British PM launches charm offensive, urges India to open up, lift barriers

British Prime Minister David Cameron has launched a veritable charm offensive in India, offering a same-day visa services for businesses,  but also gently reminded India of the imperatives of opening up the economy and lifting barriers that are holding up the entrepreneurial spirit of the rising country.

Flying into India’s commercial capital Mumbai Feb 18 with the biggest entourage of corporate honchos a UK prime minister has ever taken overseas, Cameron extolled the rise of India as “one of the biggest phenomenon” and stressed the need to raise the bar for India-UK business ties which are already robust and on an upswing.

With India emerging as one of the top investors in Britain, the prime minister’s message cut through the rigmarole and stressed on fast-tracking investments. “We want you to come to our country quickly to invest in our country,” he said in Mumbai as he announced London’s plan to introduce a same-day visa service for Indian businesses.

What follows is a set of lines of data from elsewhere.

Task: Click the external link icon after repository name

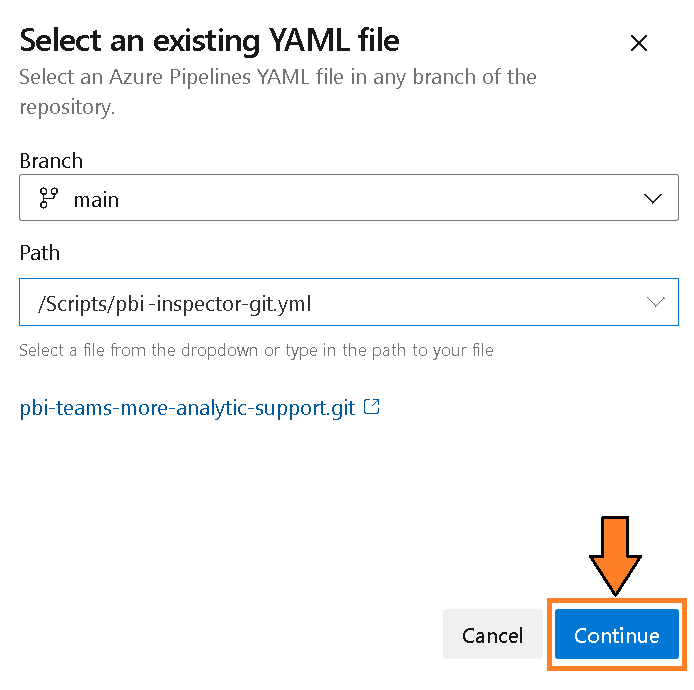Action: (371, 408)
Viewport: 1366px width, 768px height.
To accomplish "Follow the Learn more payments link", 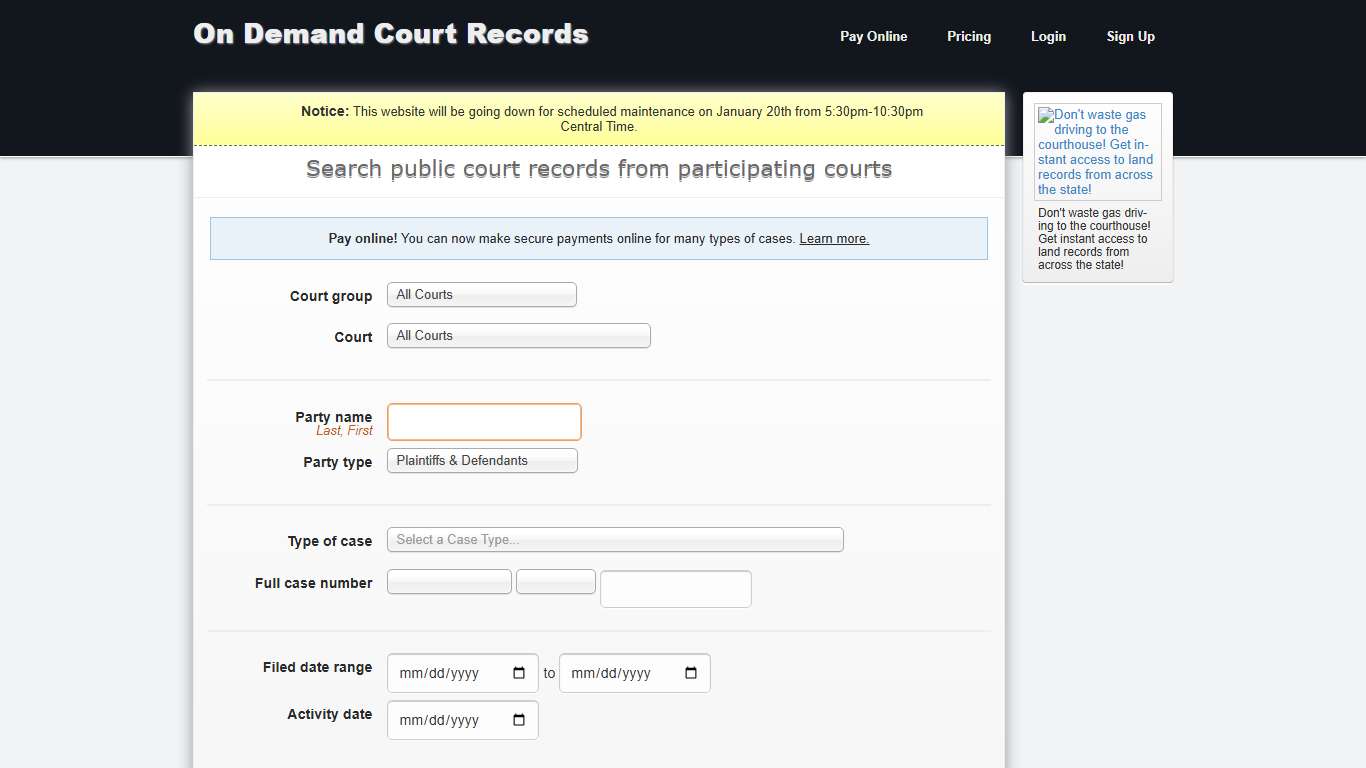I will [833, 238].
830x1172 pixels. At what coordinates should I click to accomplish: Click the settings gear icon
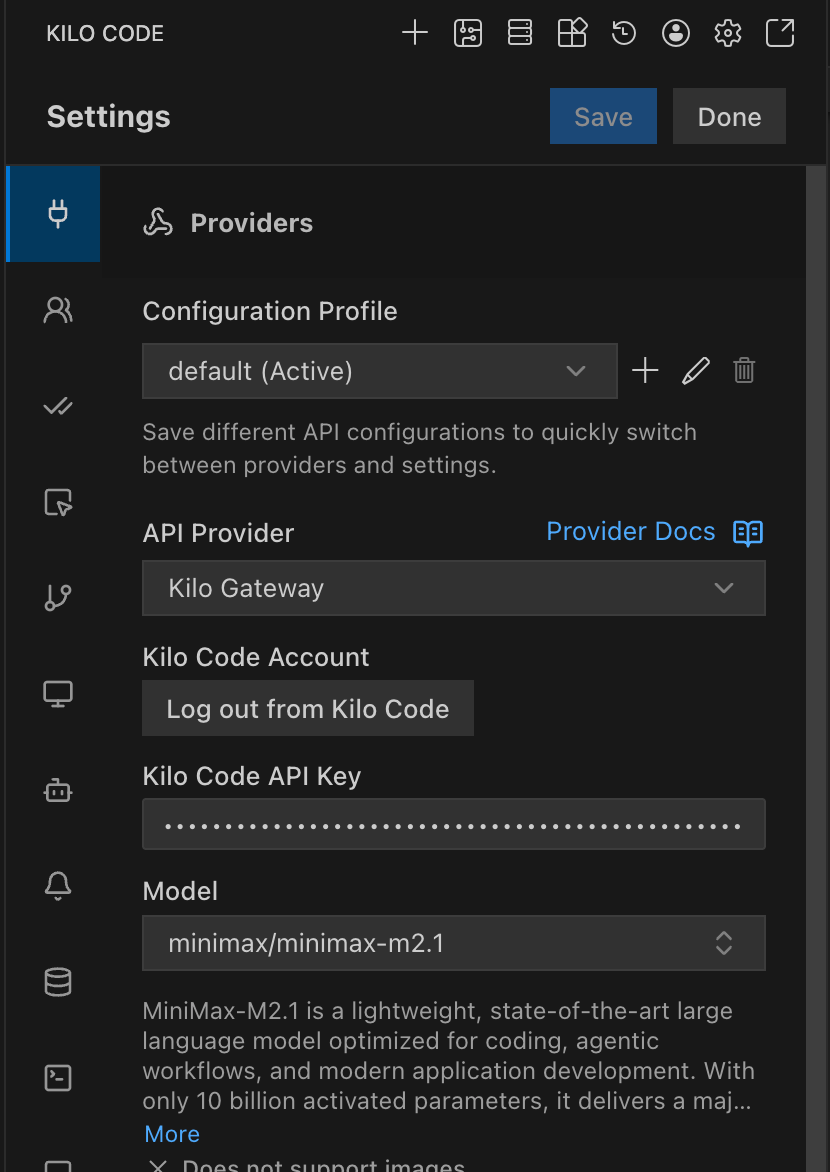pyautogui.click(x=728, y=33)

As the Indian government struggles with complex politics that tend to slow down the economic reforms, Cameron underlined the need for lifting barriers for making it easier to do business. “What we can achieve from this visit is both for the British side and the Indian side to look at any barriers there are to cooperation between us and work together to remove those barriers. That is the spirit with which I come to India on this visit,” he said in an address to Indian and British business leaders.

“We want the Indian government to continue to open up barriers and make it easier to do business here. We have to make sure that just as we welcome Indian investments into the UK, it is easier for British companies to invest in this vibrant and fast growing economy.”

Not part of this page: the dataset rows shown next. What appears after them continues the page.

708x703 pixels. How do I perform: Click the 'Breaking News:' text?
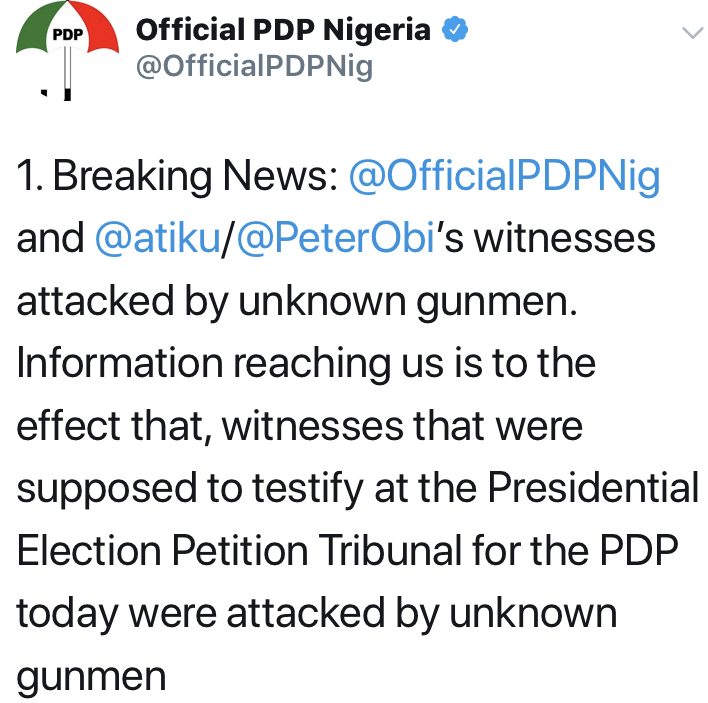196,176
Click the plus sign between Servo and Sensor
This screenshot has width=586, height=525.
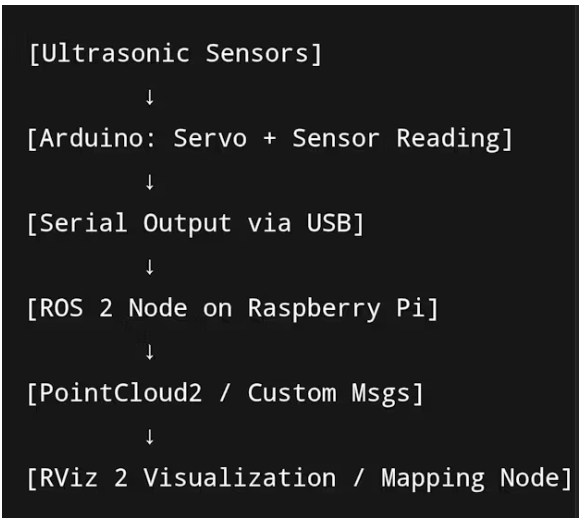(269, 138)
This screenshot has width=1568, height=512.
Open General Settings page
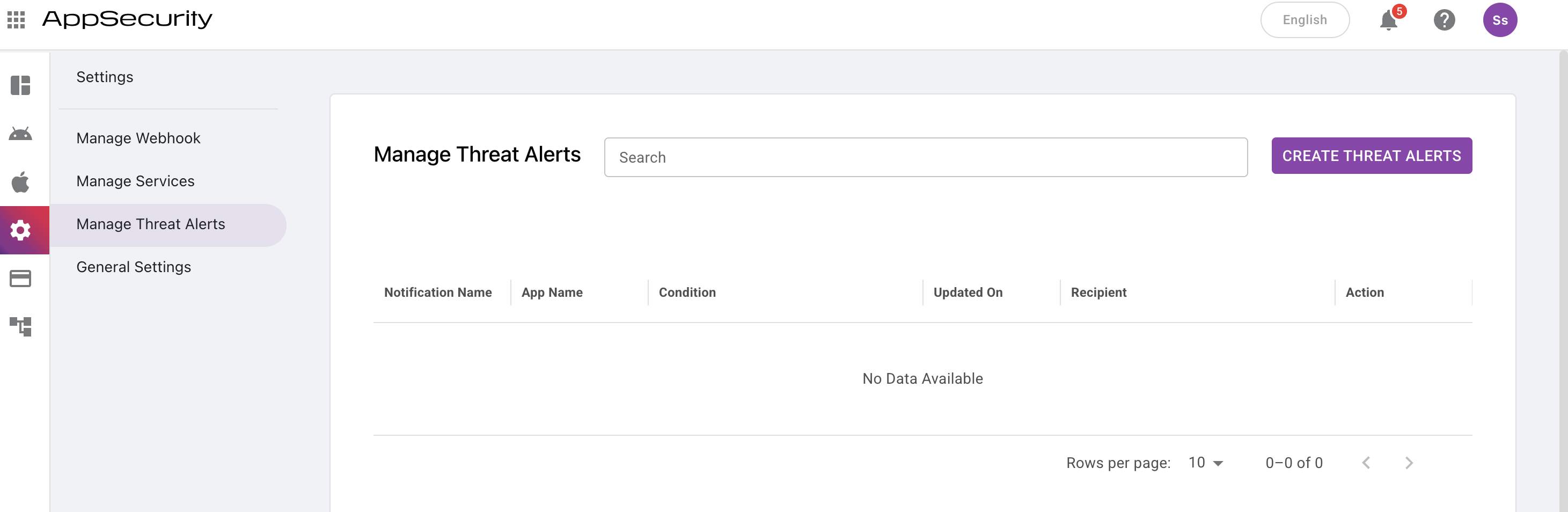click(x=133, y=267)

In an interview with BBC, Cameron also urged the Indian government to prune “regulation and red tape” to spur two-way trade and investment. “We’ll be saying to the Indians: ‘We’d like to see your economy more open, more flexible, more easy to invest in, so that British firms in insurance or banking or retail can play a bigger part in the Indian economy. “It’s a conversation we need to have, but a conversion that has two sides.”